Their mistake was that they didn’t provide options which would force my skin in the game. Yes, the equity option was valid, but I’m not naive enough to believe that 1% would equate to all that much half a decade later. Nor would I want to commit to the vesting which they undoubtedly would stipulate.

Without having any responsibilities outside of seeing patients on their platform, I am able to demand my own terms as far as how this money will be paid out to me.

 

Curiosity, Guilt, Greed

The reason I am even throwing this post up is because the $200k has whet my appetite. That’s a take-home of $11,000/month – not easy to pass up.

I am curious because I enjoy telemedicine work and would love to be part of this startup and see them through to their desired success. Would they be able to make a big impact on medicine? Could they advance the AI technology so much that the work becomes even more rewarding for clinicians?

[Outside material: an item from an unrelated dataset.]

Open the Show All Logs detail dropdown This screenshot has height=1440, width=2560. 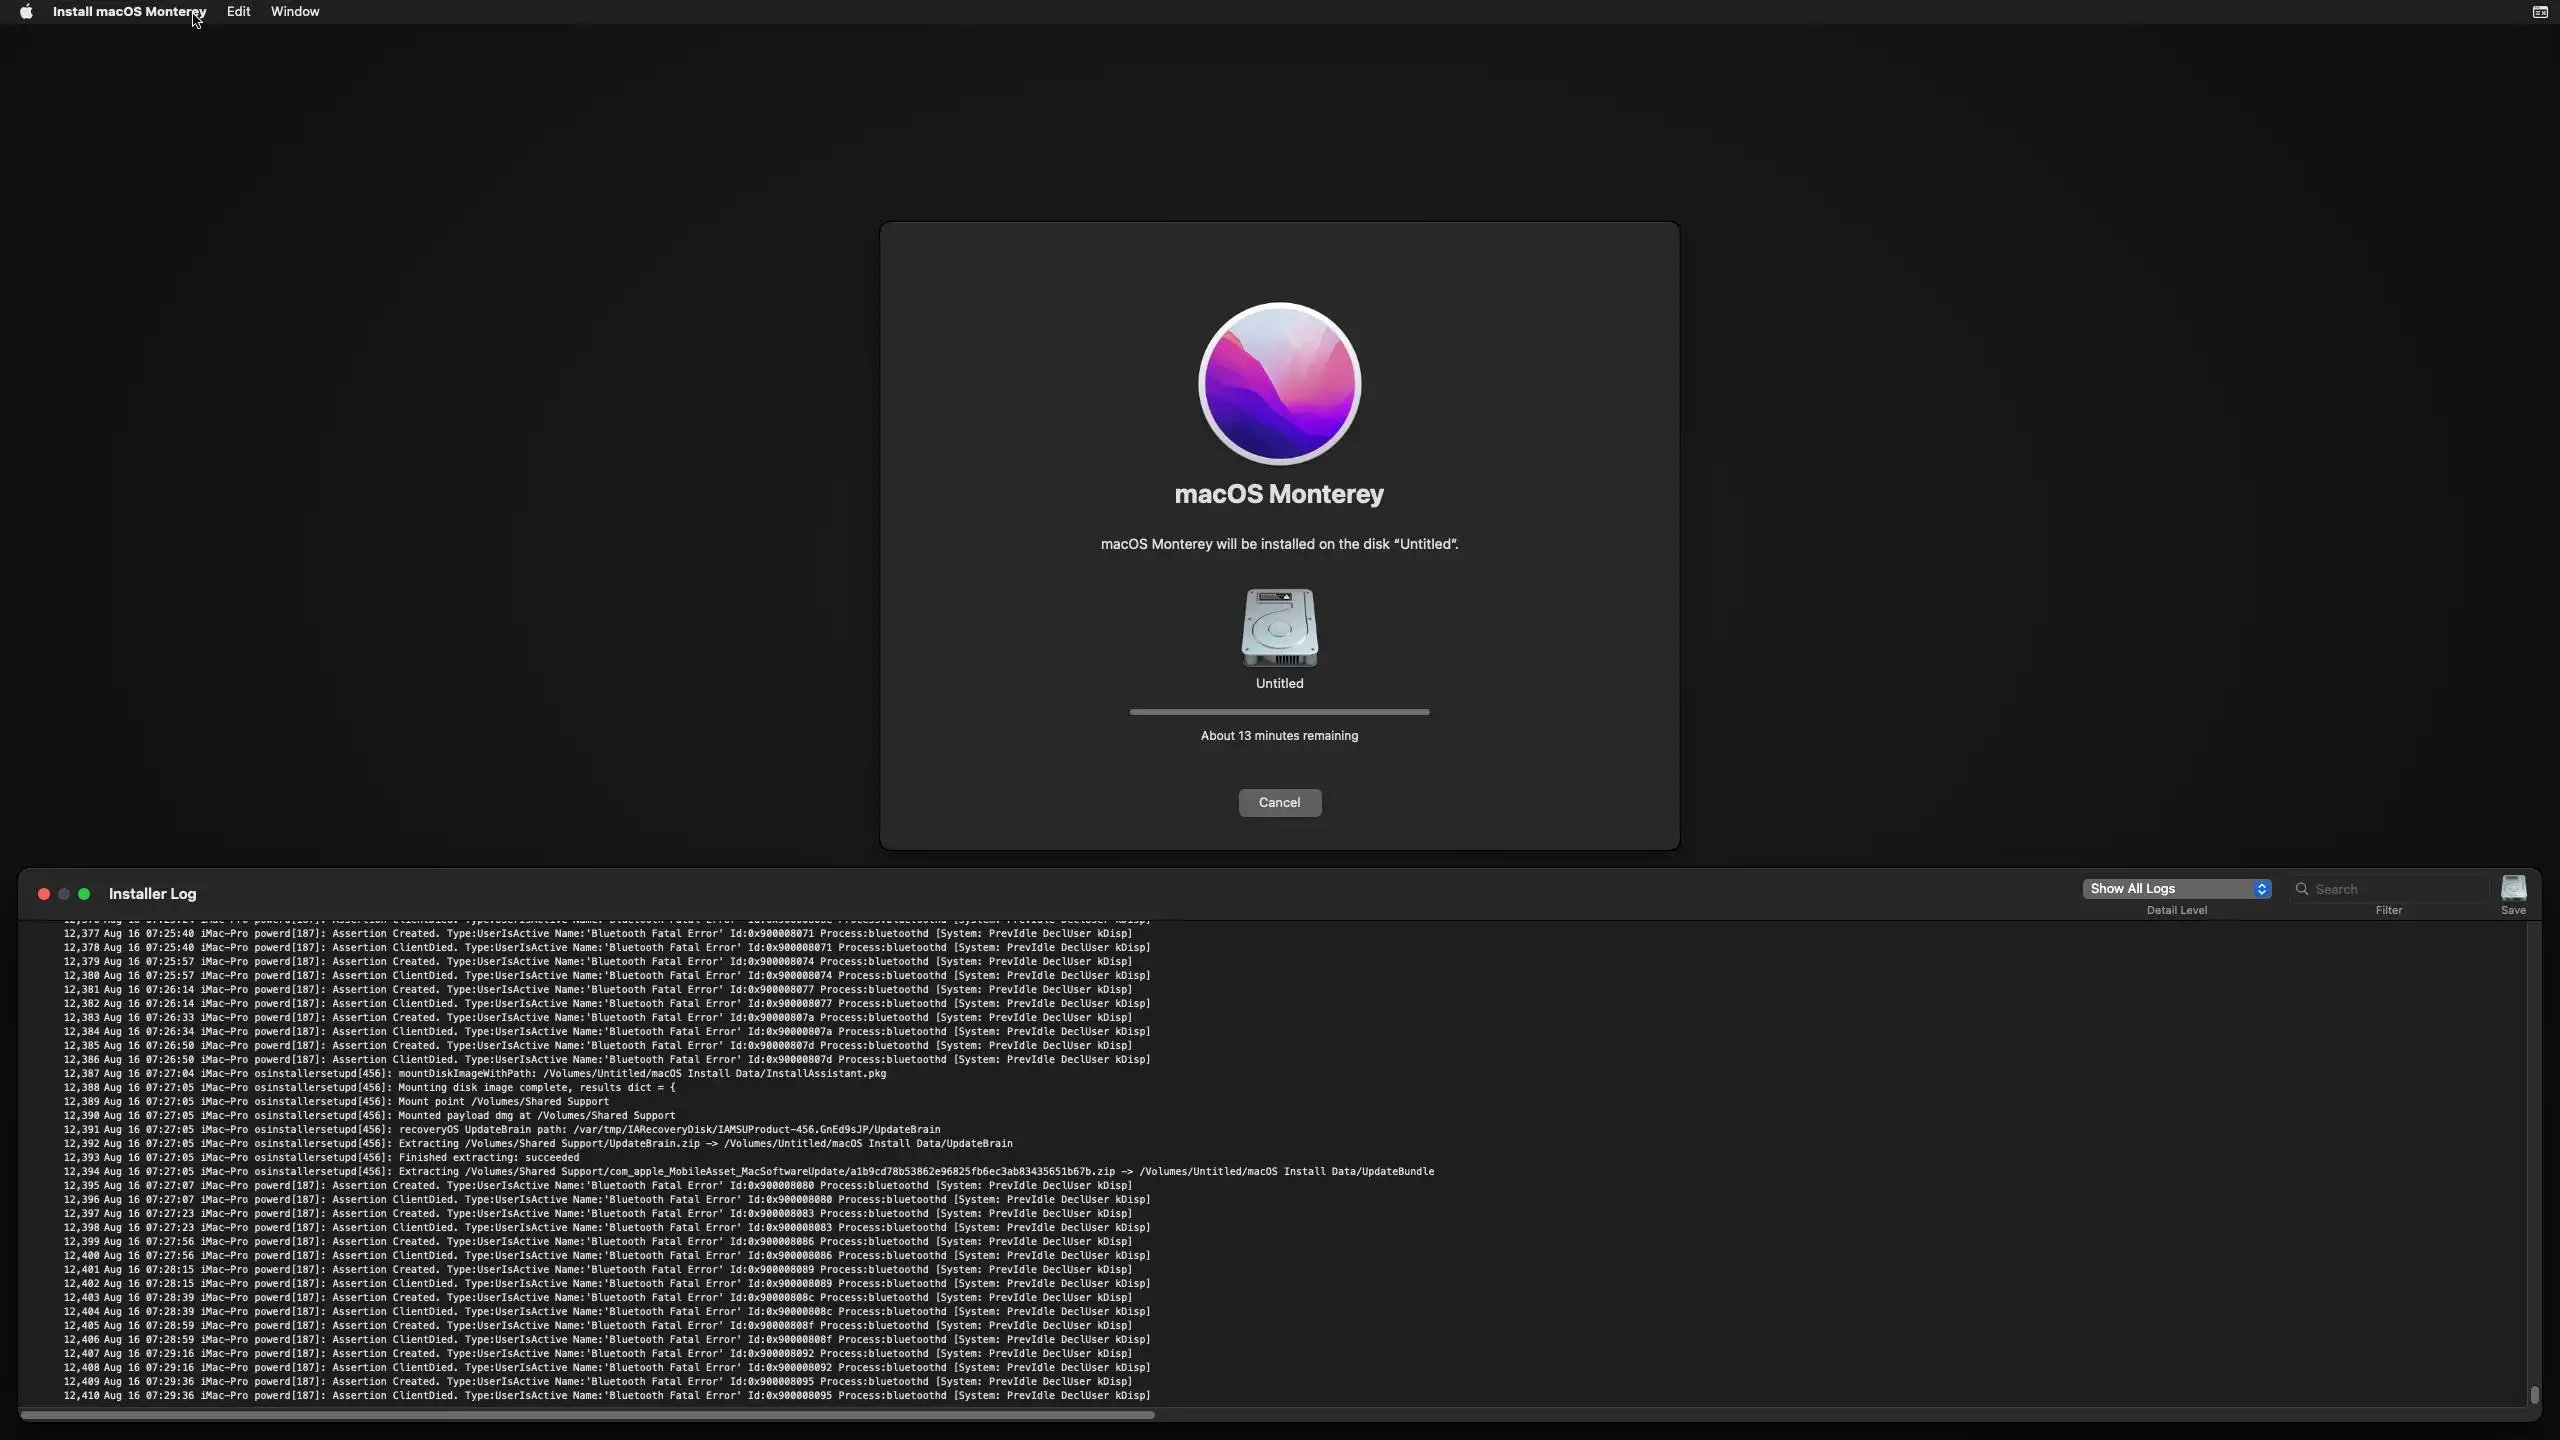(x=2170, y=889)
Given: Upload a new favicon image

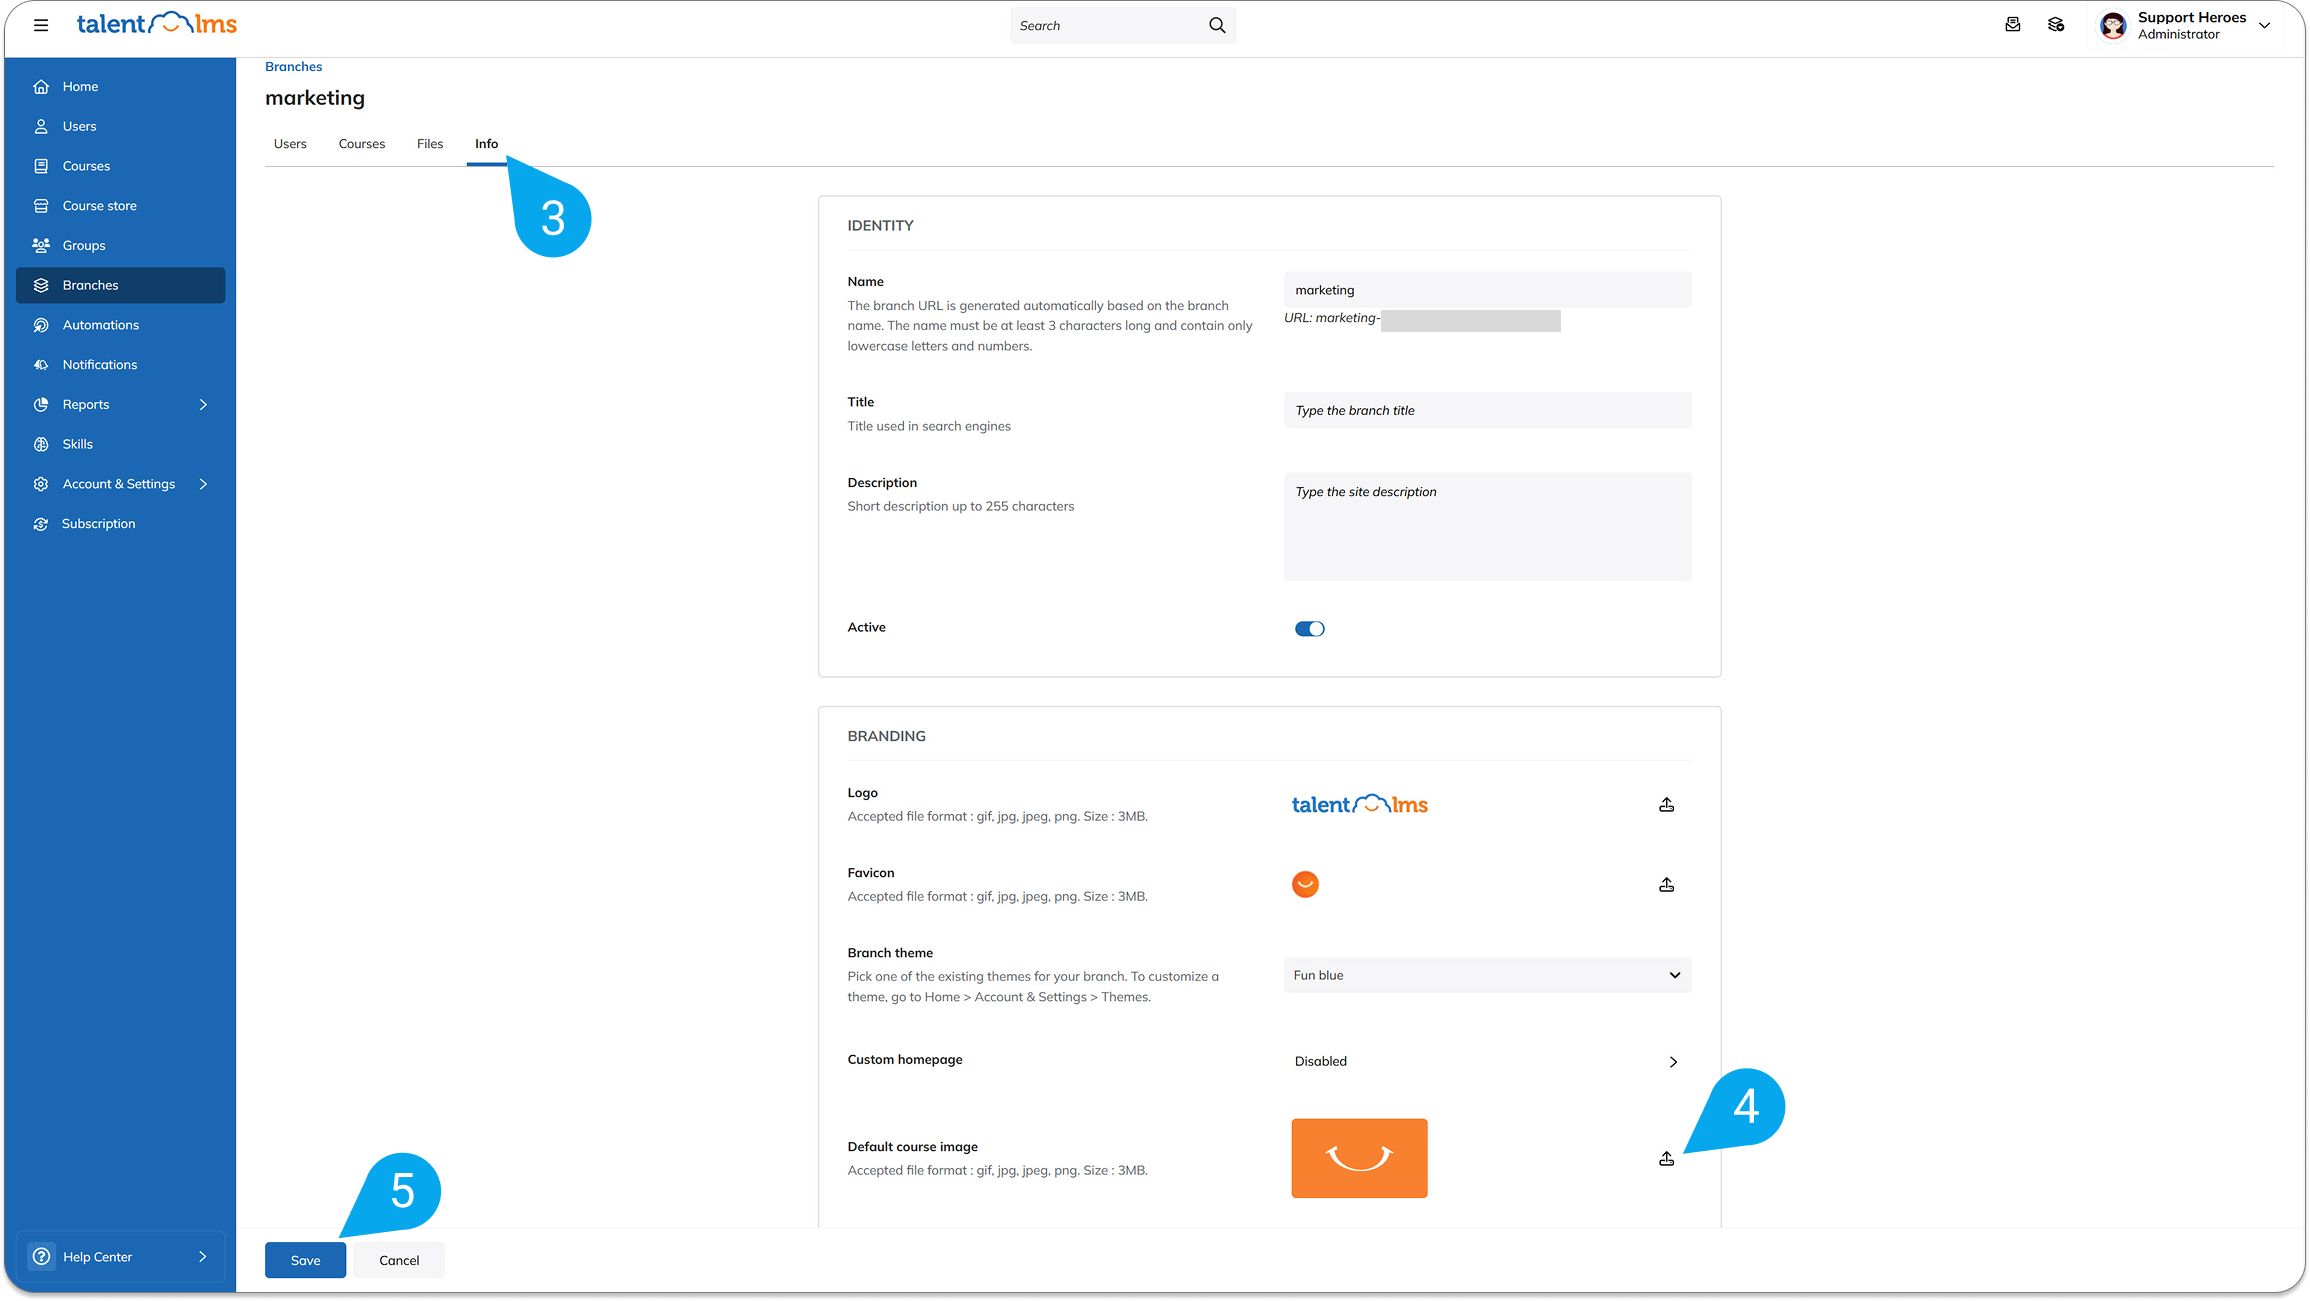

There is guilt when passing on an easy $11k/month, especially when it’s thrown in your lap. It’s almost as if I’m ungrateful but I understand that’s not the real situation.

Finally, greed. That’s easy, I’m a greedy little mofo who wants an easy job combined with a solid income and hoping to land a higher up position in the company so I can do less work. It sounds so bad saying it but it’s true.

 

The verdict

This company has banked on me accepting a full-time position with them and I’m not sure if I’ve misled them but based on the current workload and their aspirations, I have in the past expressed interest.

I wouldn’t abandon them regardless of my decision. I will stay on and help out for as long as necessary until they find a solid replacement if I decide to not accept the full-time position.

In the next week I should receive the full-time offer, that’s when I can evaluate the real time commitment and decide if it’s the right thing for me. I don’t want to be glued to my phone nor to a laptop screen. And I absolutely won’t do a dedicated 8 hour work day, 5 days a week – shoot me!

In the end, I don’t feel that they made this job offer very enticing. It could be that I didn’t bring the appropriate value to the table or that they don’t have the expertise necessary to retain a solid employee.